§ **原文**
┄┄┄┄┄┄┄┄┄┄┄┄┄┄┄┄┄┄┄┄

旅先での鑑賞とは、えてして、記憶に深く刻まれやすいもの。それは日常から離れた特別な思い出に絡むからであり、なかなか出合えない作品という認識のもと、より集中して観ようとする作用が働くからでもあろう。
徳川美術館は常設展示室が充実しており、代表的な名品は、以上のようにして繰り返し拝見してきた。
だからであろうか、東京で開催されるこのたびの徳川美術館名品展に関しては、旧知の友に「よっ!久しぶり」と声をかけるような気軽な心持ちで、鑑賞に臨んだのであった。
展示は、上のフロアに武具・刀剣、茶道具、能道具、下のフロアに婚礼調度、香道具や楽器、染織ときて、館が誇る2つの国宝《源氏物語絵巻》《初音の調度》がトリを飾る構成。
この流れそのものが、徳川美術館の常設展示室とほぼ同じ順序をとっている。さすがに現地のように、茶室や御殿、能舞台の空間がそっくりそのままズドーンと再現されているわけではないが、大名家の「表道具」「奥道具」という「公/私」の大分類を意識した構成は同様なのである。
現地を訪ねたことのある人からすれば「ああ、こうだったな」と記憶が呼び覚まされるし、まだの方にとっては格好の予習、いずれ訪問してもらうきっかけづくりとできるわけだ。
これらテーマに沿って、館を象徴する著名な作品・資料が散りばめられるなかにあって、婚礼調度や香道具の充実ぶりがとりわけ目立った。
婚礼調度の白眉は、なんといっても国宝「初音の調度」。3代将軍家光の息女・千代姫が、尾張徳川家2代光友に嫁いだ際の嫁入り道具である。その一部《初音蒔絵旅眉作箱》(寛永16年〈1639〉)が、本展の「大トリ」。
他の姫君が持参した婚礼調度からもいくつか出品されており、その紹介に多くのスペースが充てられていたのは特徴的だと思った。てっきり「初音の調度」くらいだろうと予想していたから、意外だったのだ。
出品の香道具には、こういった婚礼調度の一部も含まれていたほか、志野や染付、堆朱に蒔絵など、さまざまな香合が集められたケースが楽しかったし、その手前の独立ケースに入っていた「千鳥香炉」こと《青磁香炉 銘 千鳥》(南宋時代・13世紀)も、やはり見もの。淡い水色の、澄みきった釉調が身上の大名物である。
昨年の出光美術館「青磁 世界を魅了したやきもの」展でも借用され、2年連続で上京を果たした人気者であるが、こういったメジャーなものとは逆に、これまで展示機会にあまり恵まれなかったであろう作品・資料も本展にはいくつかみられた。徳川家康所用の松明(正確には「家康が使用するはずだったが未使用のまま残された」松明)や箏・和琴の楽譜、近衛信尹の書《朗詠屛風》などがこれにあたろう。

┄┄┄┄┄┄┄┄┄┄┄┄┄┄┄┄┄┄┄┄

§ **行の一覧**
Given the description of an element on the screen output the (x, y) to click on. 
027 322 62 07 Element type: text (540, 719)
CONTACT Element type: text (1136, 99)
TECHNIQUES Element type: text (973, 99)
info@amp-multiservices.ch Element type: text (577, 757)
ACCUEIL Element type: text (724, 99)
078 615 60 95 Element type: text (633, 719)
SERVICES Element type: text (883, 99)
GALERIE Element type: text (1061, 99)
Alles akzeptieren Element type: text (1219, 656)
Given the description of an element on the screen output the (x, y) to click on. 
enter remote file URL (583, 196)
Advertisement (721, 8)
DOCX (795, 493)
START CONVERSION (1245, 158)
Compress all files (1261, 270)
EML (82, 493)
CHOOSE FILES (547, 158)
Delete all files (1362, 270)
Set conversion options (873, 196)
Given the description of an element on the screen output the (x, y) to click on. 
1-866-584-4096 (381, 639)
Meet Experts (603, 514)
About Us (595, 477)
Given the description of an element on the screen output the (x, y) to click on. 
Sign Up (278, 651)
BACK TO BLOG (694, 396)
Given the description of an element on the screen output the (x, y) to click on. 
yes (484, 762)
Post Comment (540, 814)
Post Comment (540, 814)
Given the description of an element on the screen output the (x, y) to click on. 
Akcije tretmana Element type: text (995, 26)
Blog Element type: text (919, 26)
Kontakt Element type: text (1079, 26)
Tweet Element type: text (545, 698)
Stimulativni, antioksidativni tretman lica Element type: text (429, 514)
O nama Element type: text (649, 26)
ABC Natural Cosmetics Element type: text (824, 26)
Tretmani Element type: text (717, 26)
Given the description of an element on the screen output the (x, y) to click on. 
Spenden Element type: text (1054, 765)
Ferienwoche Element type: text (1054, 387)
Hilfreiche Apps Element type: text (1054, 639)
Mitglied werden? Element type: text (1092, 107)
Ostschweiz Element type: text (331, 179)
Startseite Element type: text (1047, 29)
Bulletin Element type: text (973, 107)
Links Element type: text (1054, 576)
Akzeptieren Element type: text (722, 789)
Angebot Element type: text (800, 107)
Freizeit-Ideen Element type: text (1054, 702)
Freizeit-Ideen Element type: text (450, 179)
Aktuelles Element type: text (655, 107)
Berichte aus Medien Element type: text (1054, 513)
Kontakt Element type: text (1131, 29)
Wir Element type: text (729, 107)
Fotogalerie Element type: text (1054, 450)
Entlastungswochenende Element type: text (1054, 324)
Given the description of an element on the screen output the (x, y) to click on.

┄┄┄┄┄┄┄┄┄┄┄┄┄┄┄┄┄┄┄┄

§ **課題**
1. 原文のうち「だからであろうか、東京で開催」から始まり「識した構成は同様なのである。」で終わる部分を、「構成」を「配置」に置き換えて書き直しなさい。
2. 行の一覧の最初の行から始まり、「ACCUEIL Element type: text (724, 99)」を含む行で終わる範囲を、両端の行も含めて一字一句そのまま書き写しなさい。

§ **解答**
1.
だからであろうか、東京で開催されるこのたびの徳川美術館名品展に関しては、旧知の友に「よっ!久しぶり」と声をかけるような気軽な心持ちで、鑑賞に臨んだのであった。
展示は、上のフロアに武具・刀剣、茶道具、能道具、下のフロアに婚礼調度、香道具や楽器、染織ときて、館が誇る2つの国宝《源氏物語絵巻》《初音の調度》がトリを飾る配置。
この流れそのものが、徳川美術館の常設展示室とほぼ同じ順序をとっている。さすがに現地のように、茶室や御殿、能舞台の空間がそっくりそのままズドーンと再現されているわけではないが、大名家の「表道具」「奥道具」という「公/私」の大分類を意識した配置は同様なのである。

2.
Given the description of an element on the screen output the (x, y) to click on. 
027 322 62 07 Element type: text (540, 719)
CONTACT Element type: text (1136, 99)
TECHNIQUES Element type: text (973, 99)
info@amp-multiservices.ch Element type: text (577, 757)
ACCUEIL Element type: text (724, 99)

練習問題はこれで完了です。